Burwell revealed a paternal side in his writings and relationships the last decade of his life, educating and enlightening some of the young knuckleheads he covered and mentored.
“We are now confronted with the first generation of kids raising kids who are now adults raising kids of their own,” Burwell lamented in the 2007 Starting Five interview. “It’s a symptom we can’t ignore. I feel different about this group. Our folks were around. I always knew that my mother or father would smack me upside the head.”
Burwell recognized he could go beyond the box score in his column and speak to a generation in need of guidance.
“He had no problem peeling that first layer off the onion,” said his friend Mike Claiborne, a St. Louis radio personality. “There are things he did behind the scenes no one still knows about.”
That included being a great teammate. Bernie Miklasz, a Post-Dispatch columnist for three decades, acknowledged that “all columnists at the same paper have a professional rivalry, whether they want to admit or not,” and Burwell and Micklasz had their rows.
“But through everything this is the kind of guy he really was,” Miklasz said, divulging one memorable night at a Cardinals playoff game in 2011.
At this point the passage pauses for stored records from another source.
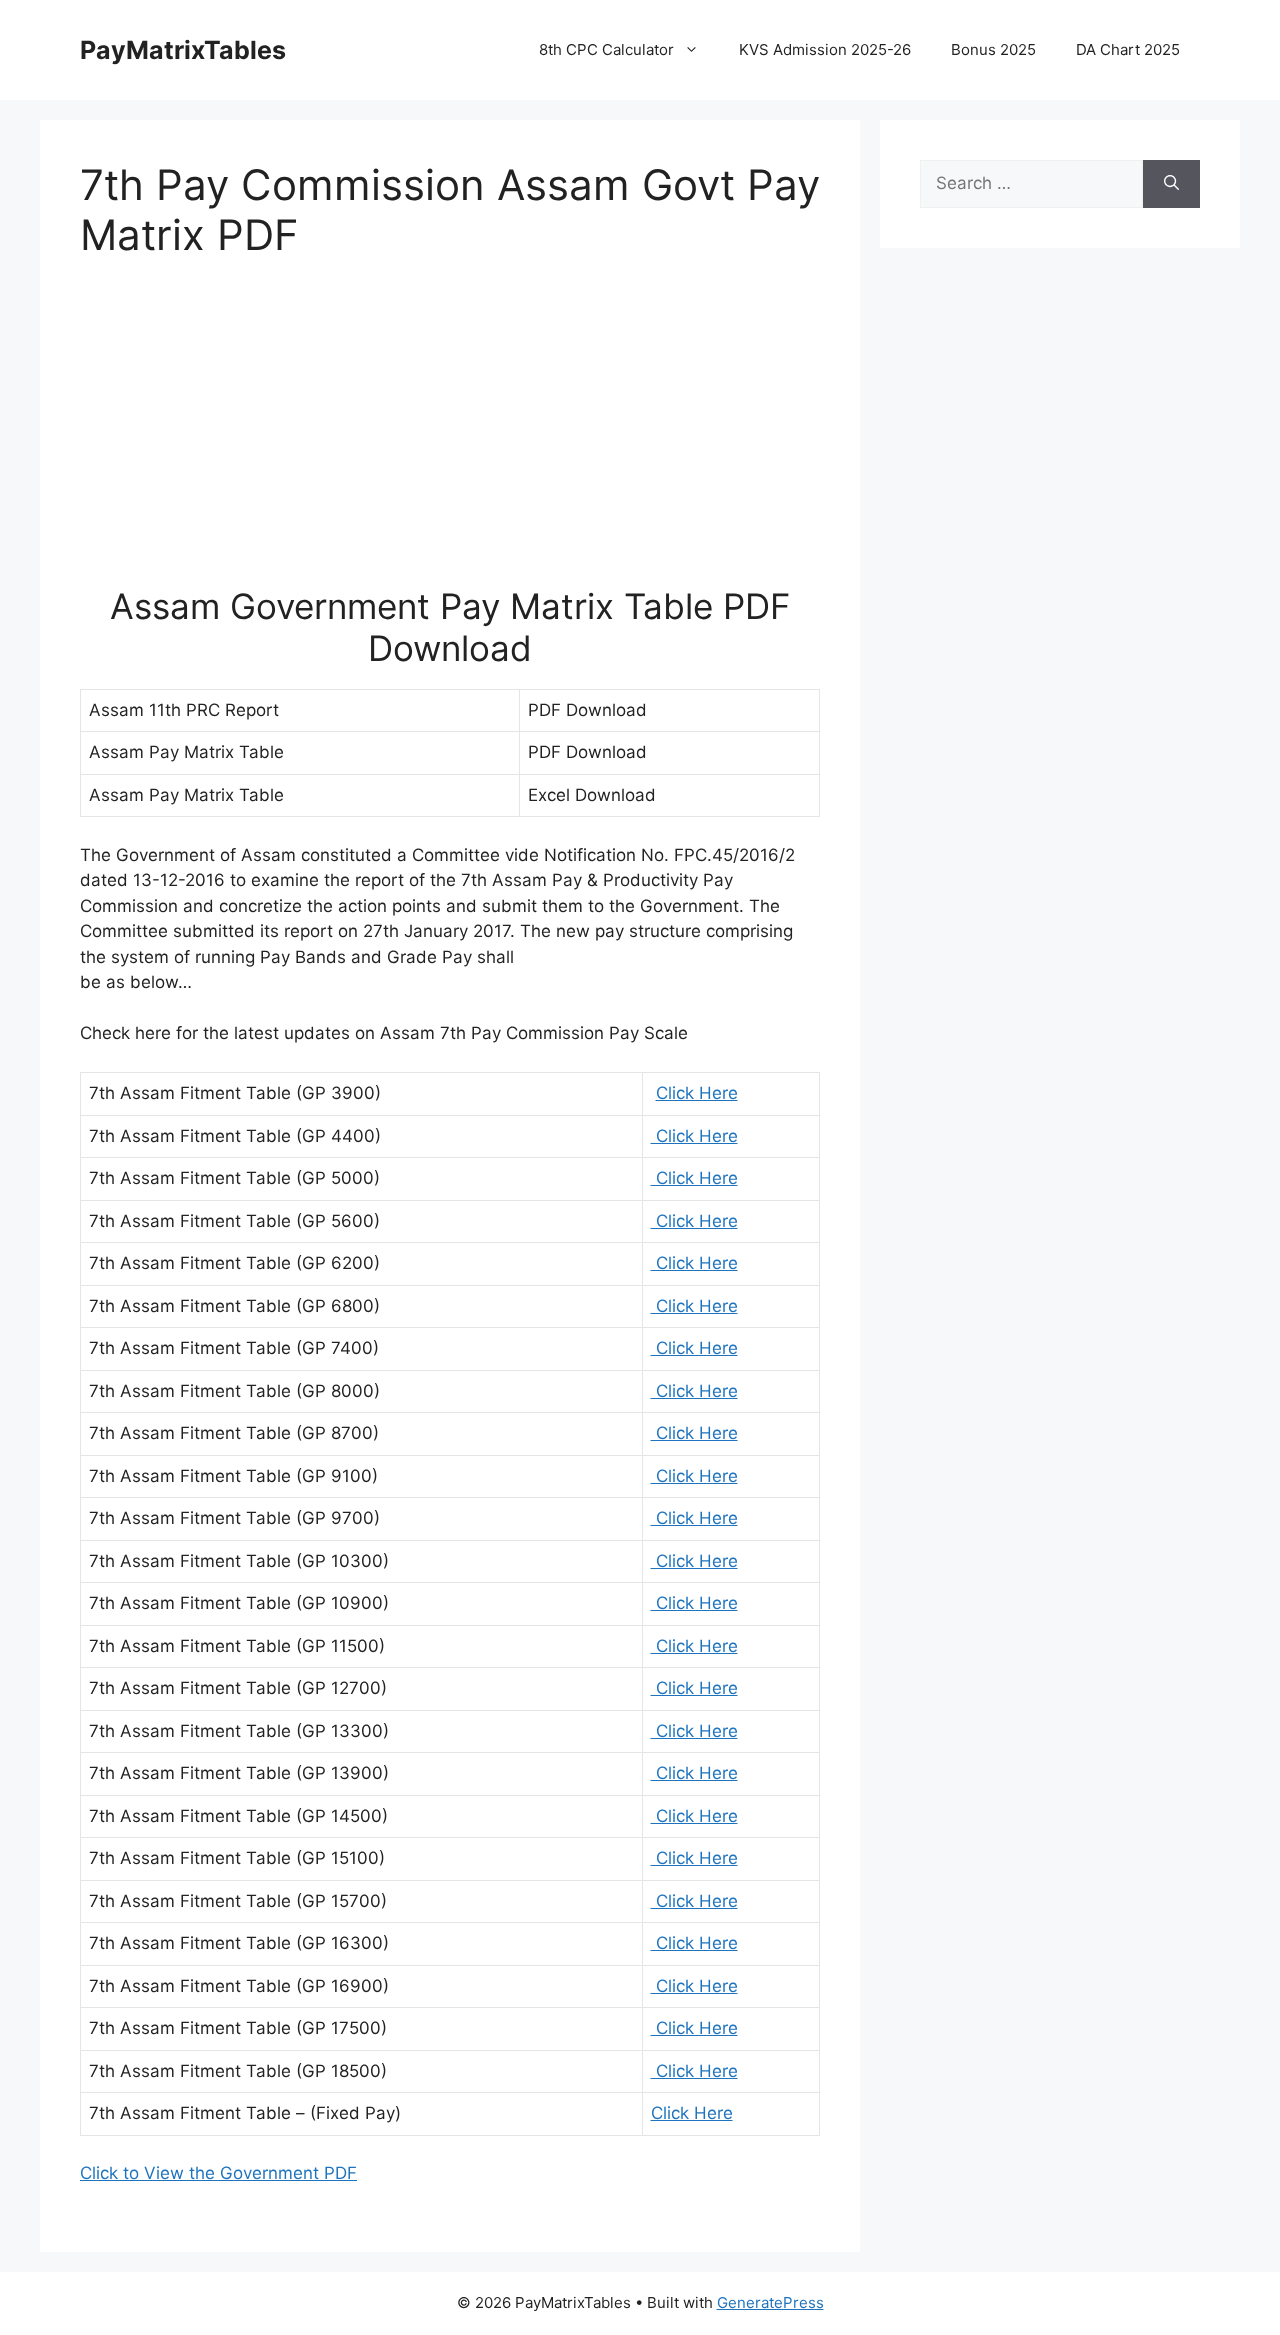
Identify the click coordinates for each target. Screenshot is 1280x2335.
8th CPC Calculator (606, 49)
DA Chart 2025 (1128, 49)
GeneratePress (770, 2302)
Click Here (697, 1093)
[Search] (1171, 184)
Miklasz had always been money on deadline, filing on time to his colleagues awaiting copy in the office. But he fell into a funk that year, “almost like Steve Sax or Chuck Knoblauch double-clutching before they threw the ball,” he recalled. “I started to choke on deadline. It was bizarre. I began to file later and later. Editors knew about it. Bryan knew.”
Moments from his filing time that night, he asked Burwell if he had finished yet. “I’m just about done. How about you?”
“I’m struggling. I’m going to be about 10 minutes late,” Miklasz replied.
So Burwell got up from his laptop. Wandered casually around the press room. Spoke to friends. Sat down, slowly read his column through and waited so that he could file his story at the exact time that Miklasz turned his in.
“If they are going to be pissed at you, they might as well be pissed off at both us,” Burwell told him. “What are they going to do, put out a paper with a Cardinals playoff game without either columnist?”
Miklasz grows emotional talking about it even now. “He could have hung me out, scored points for himself. But all he wanted to do was take the edge off and make me feel better about it.”
Rare and aggressive
At the end of September 2014, Burwell began to complain of stomach pain. Two rounds of testing later, an oncologist delivered the news: Stage 4 melanoma.
“Very rare and very aggressive,” Dawnn Burwell remembered the doctor saying. “We got out of there and got into the car and the first thing out of his mouth was, ‘Dawnn, I’m going to die.’ ”
Burwell’s weight began dropping rapidly and he had less and less energy. He struggled to stay lucid at football games in September and October.
Dawnn Burwell began the process of saying goodbye to the man who once promised her he would be famous.
“He’d say all the time, ‘Did I keep my word? Did I keep my word?’ ”
Dec. 4, 2014, came suddenly. Burwell had rebounded for two straight days. Then he stopped eating. The doctor told his wife that his liver was shutting down, that it was just a matter of time.
“ ‘I love you,’ ” were his last words, she said, through sobs. “I said, ‘Please don’t go.’ And then I said, ‘I love you, too, Bryan.’ He took two big breaths and he was gone.”